Its a MacPro 5,1 running Win7, 12GB RAM, GTX 980 and a Titan X. I'm Currently running R20/V4 for evaluation, usually its R19/3.08.
nVidia Driver: 397.64
CUDA version: 9.1.85
Everything is stock, no overclocking.
This rig has been solid for a number of years, I've never had a problem with Cuda errors. This is suddenly what I get now:
I'm also seeing corruption on the connected display, and other weirdness. I did get it working again by uninstalling and reinstalling Cuda and drivers (via more current versions which also failed, so I rolled back to nVidia Driver: 397.64 and CUDA version: 9.1.85).CUDA error 719 on device 1: unspecified launch failure
-> could not get memory info
CUDA error 719 on device 1: unspecified launch failure
-> failed to destroy CUDA event
CUDA error 719 on device 1: unspecified launch failure
-> failed to deallocate pinned memory
CUDA error 719 on device 1: unspecified launch failure
-> could not get memory info
CUDA error 719 on device 1: unspecified launch failure
-> failed to destroy CUDA event
Started logging on 05.12.18 15:25:12
OctaneRender 4.00 (4000021)
CUDA error 700 on device 0: an illegal memory access was encountered
CUDA error 700 on device 1: an illegal memory access was encountered
-> failed to download symbol(stats data)
-> failed to wait for event
device 0: path tracing kernel failed
device 1: path tracing kernel failed
CUDA error 700 on device 1: an illegal memory access was encountered
CUDA error 700 on device 0: an illegal memory access was encountered
-> failed to load symbol data to the device(deep_data)
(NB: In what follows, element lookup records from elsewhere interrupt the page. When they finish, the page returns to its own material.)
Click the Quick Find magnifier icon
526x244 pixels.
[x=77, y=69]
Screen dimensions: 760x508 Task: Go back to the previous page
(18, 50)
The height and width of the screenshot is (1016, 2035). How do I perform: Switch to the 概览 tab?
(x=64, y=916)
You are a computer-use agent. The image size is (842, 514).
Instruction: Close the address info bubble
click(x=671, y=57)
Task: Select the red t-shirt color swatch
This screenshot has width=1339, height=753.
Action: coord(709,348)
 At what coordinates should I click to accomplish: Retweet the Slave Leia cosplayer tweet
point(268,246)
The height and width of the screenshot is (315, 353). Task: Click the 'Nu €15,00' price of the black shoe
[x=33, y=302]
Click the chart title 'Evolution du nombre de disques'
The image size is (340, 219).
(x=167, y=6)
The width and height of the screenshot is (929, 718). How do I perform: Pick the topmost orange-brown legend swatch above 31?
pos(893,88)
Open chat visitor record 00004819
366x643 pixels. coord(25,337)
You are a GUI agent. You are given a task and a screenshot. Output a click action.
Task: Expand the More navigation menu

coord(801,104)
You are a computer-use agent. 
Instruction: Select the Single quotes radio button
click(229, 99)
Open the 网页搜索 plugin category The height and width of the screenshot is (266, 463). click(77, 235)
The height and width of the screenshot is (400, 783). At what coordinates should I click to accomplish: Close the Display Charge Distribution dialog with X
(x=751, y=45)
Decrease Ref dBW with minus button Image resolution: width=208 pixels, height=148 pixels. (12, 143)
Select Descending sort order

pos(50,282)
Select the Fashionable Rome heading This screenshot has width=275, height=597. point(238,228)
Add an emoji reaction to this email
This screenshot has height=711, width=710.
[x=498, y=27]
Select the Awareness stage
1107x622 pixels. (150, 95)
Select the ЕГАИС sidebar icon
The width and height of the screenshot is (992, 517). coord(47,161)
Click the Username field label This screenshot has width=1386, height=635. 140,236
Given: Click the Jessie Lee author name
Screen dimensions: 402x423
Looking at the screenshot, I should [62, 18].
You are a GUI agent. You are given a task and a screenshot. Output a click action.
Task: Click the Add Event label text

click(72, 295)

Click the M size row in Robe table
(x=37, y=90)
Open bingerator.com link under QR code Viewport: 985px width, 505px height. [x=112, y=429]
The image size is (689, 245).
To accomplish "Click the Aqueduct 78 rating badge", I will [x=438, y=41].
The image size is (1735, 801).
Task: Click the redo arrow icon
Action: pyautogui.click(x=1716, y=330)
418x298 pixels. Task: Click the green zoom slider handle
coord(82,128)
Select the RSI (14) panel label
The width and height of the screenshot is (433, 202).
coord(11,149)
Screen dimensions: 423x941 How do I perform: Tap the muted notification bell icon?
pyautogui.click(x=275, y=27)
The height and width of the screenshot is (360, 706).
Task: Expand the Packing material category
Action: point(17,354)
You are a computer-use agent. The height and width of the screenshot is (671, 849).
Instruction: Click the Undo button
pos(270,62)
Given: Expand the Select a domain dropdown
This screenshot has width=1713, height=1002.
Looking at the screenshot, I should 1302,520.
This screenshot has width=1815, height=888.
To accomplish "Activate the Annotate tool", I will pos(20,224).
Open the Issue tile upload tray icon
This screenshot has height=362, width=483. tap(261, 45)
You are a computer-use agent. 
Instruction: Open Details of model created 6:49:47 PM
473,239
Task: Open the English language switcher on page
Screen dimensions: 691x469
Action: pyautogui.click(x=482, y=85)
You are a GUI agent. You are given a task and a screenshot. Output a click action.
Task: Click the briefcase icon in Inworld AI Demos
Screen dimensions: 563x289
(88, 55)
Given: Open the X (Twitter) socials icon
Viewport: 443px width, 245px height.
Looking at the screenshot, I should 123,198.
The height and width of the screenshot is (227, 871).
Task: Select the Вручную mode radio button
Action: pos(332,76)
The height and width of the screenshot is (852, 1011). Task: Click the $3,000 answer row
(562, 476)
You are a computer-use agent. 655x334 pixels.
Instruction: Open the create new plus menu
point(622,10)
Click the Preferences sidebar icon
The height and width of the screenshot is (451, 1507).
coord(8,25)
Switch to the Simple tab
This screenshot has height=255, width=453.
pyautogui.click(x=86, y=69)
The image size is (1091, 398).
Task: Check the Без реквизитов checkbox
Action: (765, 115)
-> failed to load symbol data to the device(deep_data)
device 1: failed to upload the deep params
device 0: failed to upload the deep params
detected that all GPUs of the slave have failed -> restarting slave
CUDA error 700 on device 0: an illegal memory access was encountered
-> failed to destroy CUDA event
I did a stress test today scene and it ran no problem for an hour.
BUT then I tried the scene on which I first had the errors appear and again that toasted the rig. Can a scene cause damage on a slave machine???
This scene was setup with Redshift, but I had removed all the specific tags and settings and uninstalled Redshift. IDK if that has anything to do with it. But the stress test scene ran fine immediately prior to that.
Really struggling to fix this and more importantly understand what the cause is. I hope its not a dying card...